Поначалу они выбирали то, что им нужно, в молчании, но вскоре к ним начали подходить люди, все они были в Павильоне на торжественной встрече стрелков, здоровались, спрашивали (застенчиво), как они поживают. Все трое отвечали, что отлично. Они взяли рубашки, в том числе две для Роланда, штаны из плотной хлопчатобумажной ткани, нижнее белье, три пары сапог с короткими голенищами, уродливых, но похоже, крепких. Джейк попросил Тука достать с полки пакетик с леденцами. Тот достал, что-то ворча себе под нос. А вот когда Джейк захотел прикупить мешочек табака и пачку папиросной бумаги для Роланда, Тук отказал с видимым удовольствием:
— Нет. Нет. Я не продаю курительную траву мальчикам. Никогда не продавал.

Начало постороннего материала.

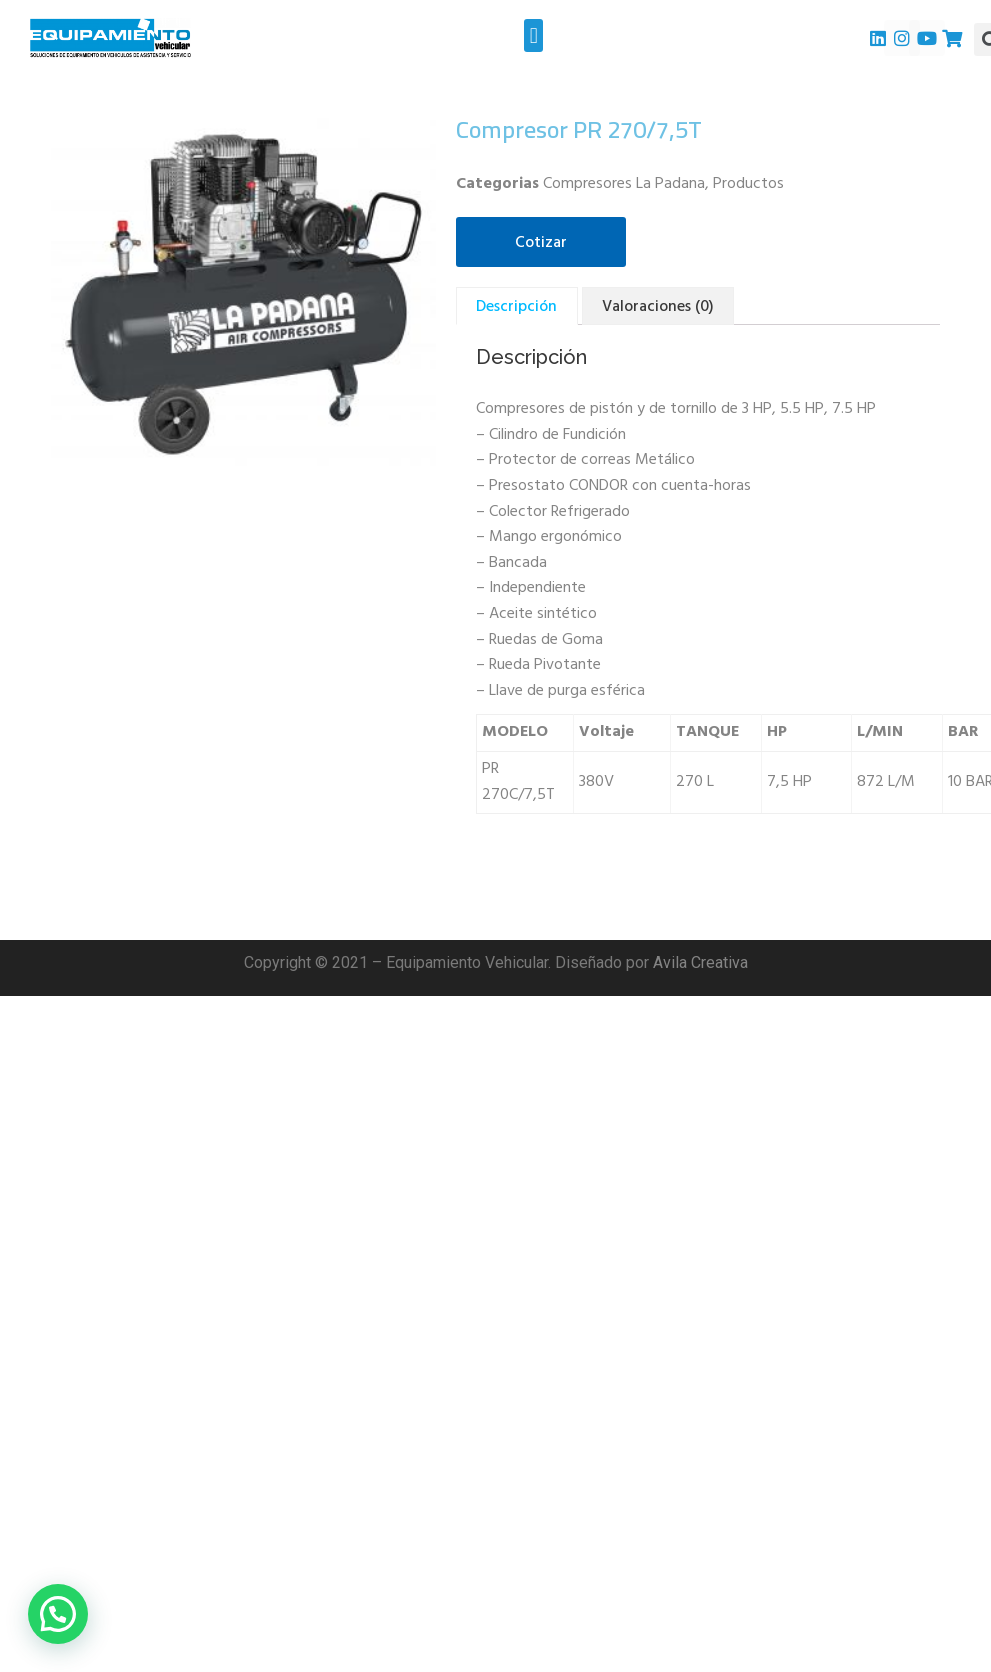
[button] (533, 35)
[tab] (516, 306)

— Хорошая идея, однако, — кивнул Эдди. — Уверен, что министерство здравоохранения выдало бы тебе похвальную грамоту. Но ты продашь табак и бумагу мне, не так ли, сэй? Наш старший любит покурить вечерком, размышляя, как помочь тем, кто попал в беду.
Послышались смешки. Магазин начал заполняться. Не покупателями — зрителями. Теперь они выступали перед аудиторией, и Эдди ничего не имел против. Тука в Калье, похоже, не жаловали, но удивляться этому не приходилось. В том, что он — говнюк, двух мнений быть не могло.
— Никогда не видел, чтобы кто-то танцевал каммалу лучше, чем он, — крикнул мужчина из одного из проходов, и остальные одобрительно загудели.
— Я говорю, спасибо вам, — ответил Эдди. — Обязательно ему передам.
— И твоя леди прекрасно поет, — добавил другой мужчина.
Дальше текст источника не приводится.